Personal information
- Born: 22 March 2003 (age 23)
- Occupation: Judoka
- Police career
- Branch: Uttar Pradesh Police
- Service years: 2023–present
- Rank: Sub-inspector

Sport
- Country: India
- Sport: Judo
- Weight class: ‍–‍48 kg

Achievements and titles
- World Champ.: R32 (2024, 2025)
- Asian Champ.: 5th (2026)
- Commonwealth Games: (2026)

Medal record
Women's judo
Representing India
Asian Junior Championships
| Bronze medal – third place | 2022 Bangkok | ‍–‍48 kg |
Commonwealth Games
| Gold medal – first place | 2026 Glasgow | ‍–‍48 kg |

Profile at external databases
- IJF: 69881
- JudoInside.com: 161604

= Asmita Dey =

Indian judoka (born 2003)

Asmita Dey (born 22 March 2003) is an Indian judoka from Belonia, Tripura who competes in the women's 48 kg category. She won the gold medal in the women's 48 kg event at the 2026 Commonwealth Games, becoming the first Indian judoka to win a Commonwealth Games gold medal. She had also won gold medals at the 2023 Macau Junior Asian Cup and the 2025 Casablanca African Open.

==Early life==
Asmita Dey was born on 22 March 2003 in Belonia in South Tripura district of Tripura and settled in Varanasi. She has three siblings, and her father, Arjun Kumar Dey, runs a bicycle repair shop. Her father died in December 2025.

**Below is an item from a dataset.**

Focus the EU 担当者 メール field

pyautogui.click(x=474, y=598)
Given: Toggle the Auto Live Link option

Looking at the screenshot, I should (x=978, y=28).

Dey initially trained as an 800 metres runner before taking up judo. She initially trained under Bina Debnath at the Belonia Vidyapeeth Coaching Centre and later under Manik Lal Deb at the Tripura Sports School. She later joined the Sports Authority of India Regional Centre in Bhopal, where she trained under Yashpal Solanki. She was subsequently inducted into the Target Olympic Podium Scheme.

==Career==
Dey won the gold medal in the women's 48 kg category at the 2023 Junior Asian Cup held in Macau in July 2023. Later that year, she won the silver medal at the Asian Open at Kuwait. She won the gold medal at the Khelo India University Games and was later crowned junior national champion for 2023-24. In 2025, she claimed the gold medal at the African Open in Casablanca. She finished seventh in the 2025 Asian Judo Championships at Bangkok and improved to fifth in the 2026 Asian Judo Championships at Ordos City in April 2026.

Dey represented India at the 2026 Commonwealth Games in Glasgow. In the women's 48 kg event, she defeated Canada's Heidi Quach in the final by scoring a waza-ari during the golden score period to win the gold medal. The victory made her the first Indian judoka to win a Commonwealth Games gold medal.